▶ _Task description_
Copy out, word for word, the part of the material that opens with the line containing "Given: Send the thumbs down reaction" and closes with the line containing "pos(58,439)", including both of those lines.

--- Start of Given records ---

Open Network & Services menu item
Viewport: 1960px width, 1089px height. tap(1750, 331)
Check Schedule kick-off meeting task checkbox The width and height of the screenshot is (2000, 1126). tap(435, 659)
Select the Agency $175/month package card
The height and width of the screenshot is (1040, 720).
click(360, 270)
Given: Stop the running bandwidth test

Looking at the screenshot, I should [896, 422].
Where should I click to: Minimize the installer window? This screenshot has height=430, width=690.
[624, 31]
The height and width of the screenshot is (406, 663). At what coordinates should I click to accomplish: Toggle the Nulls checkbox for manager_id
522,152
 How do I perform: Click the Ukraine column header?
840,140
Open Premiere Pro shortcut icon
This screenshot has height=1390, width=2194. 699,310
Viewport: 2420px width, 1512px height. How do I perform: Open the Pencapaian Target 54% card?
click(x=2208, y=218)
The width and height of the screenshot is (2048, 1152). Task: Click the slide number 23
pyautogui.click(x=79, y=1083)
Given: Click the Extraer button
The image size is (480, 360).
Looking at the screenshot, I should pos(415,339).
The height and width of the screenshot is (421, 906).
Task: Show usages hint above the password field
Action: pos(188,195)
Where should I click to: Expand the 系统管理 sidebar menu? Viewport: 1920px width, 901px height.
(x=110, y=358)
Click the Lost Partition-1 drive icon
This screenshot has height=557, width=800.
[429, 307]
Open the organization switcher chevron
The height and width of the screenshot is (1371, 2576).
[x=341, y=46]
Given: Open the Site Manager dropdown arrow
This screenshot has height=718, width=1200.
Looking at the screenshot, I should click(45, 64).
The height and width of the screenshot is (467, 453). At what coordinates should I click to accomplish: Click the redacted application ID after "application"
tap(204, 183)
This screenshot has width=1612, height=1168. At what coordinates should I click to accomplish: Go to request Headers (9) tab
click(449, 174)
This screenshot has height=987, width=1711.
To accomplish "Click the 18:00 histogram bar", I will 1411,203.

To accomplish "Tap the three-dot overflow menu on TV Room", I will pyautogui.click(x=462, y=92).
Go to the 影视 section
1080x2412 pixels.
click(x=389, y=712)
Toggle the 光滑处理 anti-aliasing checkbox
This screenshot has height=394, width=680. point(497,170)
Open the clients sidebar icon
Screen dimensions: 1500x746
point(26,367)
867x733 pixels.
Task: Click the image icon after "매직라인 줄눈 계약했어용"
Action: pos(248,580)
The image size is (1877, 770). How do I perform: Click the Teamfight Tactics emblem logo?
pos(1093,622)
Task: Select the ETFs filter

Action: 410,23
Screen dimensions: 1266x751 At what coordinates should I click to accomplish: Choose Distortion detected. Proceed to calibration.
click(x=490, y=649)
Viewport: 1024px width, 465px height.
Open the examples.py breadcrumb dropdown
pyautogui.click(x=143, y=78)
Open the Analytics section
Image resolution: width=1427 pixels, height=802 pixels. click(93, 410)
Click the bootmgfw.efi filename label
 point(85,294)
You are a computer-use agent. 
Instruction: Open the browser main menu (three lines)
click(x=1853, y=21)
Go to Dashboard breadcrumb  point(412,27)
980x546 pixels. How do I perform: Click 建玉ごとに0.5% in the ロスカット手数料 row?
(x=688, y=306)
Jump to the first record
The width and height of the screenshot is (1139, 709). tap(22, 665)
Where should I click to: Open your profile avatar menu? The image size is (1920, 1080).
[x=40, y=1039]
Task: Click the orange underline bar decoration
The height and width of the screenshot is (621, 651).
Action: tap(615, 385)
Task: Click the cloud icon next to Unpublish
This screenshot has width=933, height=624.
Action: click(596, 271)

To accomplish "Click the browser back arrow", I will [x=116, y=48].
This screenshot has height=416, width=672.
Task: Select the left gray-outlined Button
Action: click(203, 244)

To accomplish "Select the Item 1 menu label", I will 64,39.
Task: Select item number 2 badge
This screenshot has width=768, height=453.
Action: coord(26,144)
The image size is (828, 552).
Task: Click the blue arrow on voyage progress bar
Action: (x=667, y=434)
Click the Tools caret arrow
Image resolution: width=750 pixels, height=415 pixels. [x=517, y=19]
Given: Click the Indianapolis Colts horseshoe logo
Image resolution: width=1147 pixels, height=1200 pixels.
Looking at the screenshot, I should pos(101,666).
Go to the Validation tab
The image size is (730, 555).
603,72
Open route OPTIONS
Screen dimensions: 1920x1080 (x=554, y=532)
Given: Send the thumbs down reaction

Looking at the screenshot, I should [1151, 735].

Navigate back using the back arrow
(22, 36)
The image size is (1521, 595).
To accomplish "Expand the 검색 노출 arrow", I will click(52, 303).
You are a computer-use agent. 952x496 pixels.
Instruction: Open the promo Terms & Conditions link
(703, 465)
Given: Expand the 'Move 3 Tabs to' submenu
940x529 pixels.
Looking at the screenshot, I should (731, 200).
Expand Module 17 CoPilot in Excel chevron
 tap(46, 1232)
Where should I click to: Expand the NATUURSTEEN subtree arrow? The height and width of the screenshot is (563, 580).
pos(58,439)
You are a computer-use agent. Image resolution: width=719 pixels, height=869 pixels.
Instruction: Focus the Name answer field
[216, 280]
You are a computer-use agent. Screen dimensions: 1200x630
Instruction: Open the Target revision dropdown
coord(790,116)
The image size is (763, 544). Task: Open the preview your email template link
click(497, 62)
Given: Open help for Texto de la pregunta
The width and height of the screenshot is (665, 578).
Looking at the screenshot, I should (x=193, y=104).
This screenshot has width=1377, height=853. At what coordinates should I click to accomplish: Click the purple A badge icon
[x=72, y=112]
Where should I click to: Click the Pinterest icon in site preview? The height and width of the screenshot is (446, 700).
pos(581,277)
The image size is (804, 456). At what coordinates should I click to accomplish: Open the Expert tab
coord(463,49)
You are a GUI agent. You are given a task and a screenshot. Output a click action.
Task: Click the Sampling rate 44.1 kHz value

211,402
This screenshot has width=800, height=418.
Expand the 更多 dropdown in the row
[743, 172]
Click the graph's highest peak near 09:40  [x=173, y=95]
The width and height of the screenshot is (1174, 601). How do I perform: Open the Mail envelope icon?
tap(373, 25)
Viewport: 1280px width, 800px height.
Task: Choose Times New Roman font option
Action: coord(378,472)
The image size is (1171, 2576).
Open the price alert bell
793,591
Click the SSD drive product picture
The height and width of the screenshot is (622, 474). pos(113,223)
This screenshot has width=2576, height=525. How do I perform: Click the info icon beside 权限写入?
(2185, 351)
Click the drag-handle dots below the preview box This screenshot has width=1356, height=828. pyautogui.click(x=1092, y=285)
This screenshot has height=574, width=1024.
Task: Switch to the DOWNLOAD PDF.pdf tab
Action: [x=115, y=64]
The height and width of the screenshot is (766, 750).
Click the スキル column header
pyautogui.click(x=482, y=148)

--- End of Given records ---

▶ _The solution_
Given: Send the thumbs down reaction

Looking at the screenshot, I should [1151, 735].

Navigate back using the back arrow
(22, 36)
The image size is (1521, 595).
To accomplish "Expand the 검색 노출 arrow", I will click(52, 303).
You are a computer-use agent. 952x496 pixels.
Instruction: Open the promo Terms & Conditions link
(703, 465)
Given: Expand the 'Move 3 Tabs to' submenu
940x529 pixels.
Looking at the screenshot, I should (731, 200).
Expand Module 17 CoPilot in Excel chevron
 tap(46, 1232)
Where should I click to: Expand the NATUURSTEEN subtree arrow? The height and width of the screenshot is (563, 580).
pos(58,439)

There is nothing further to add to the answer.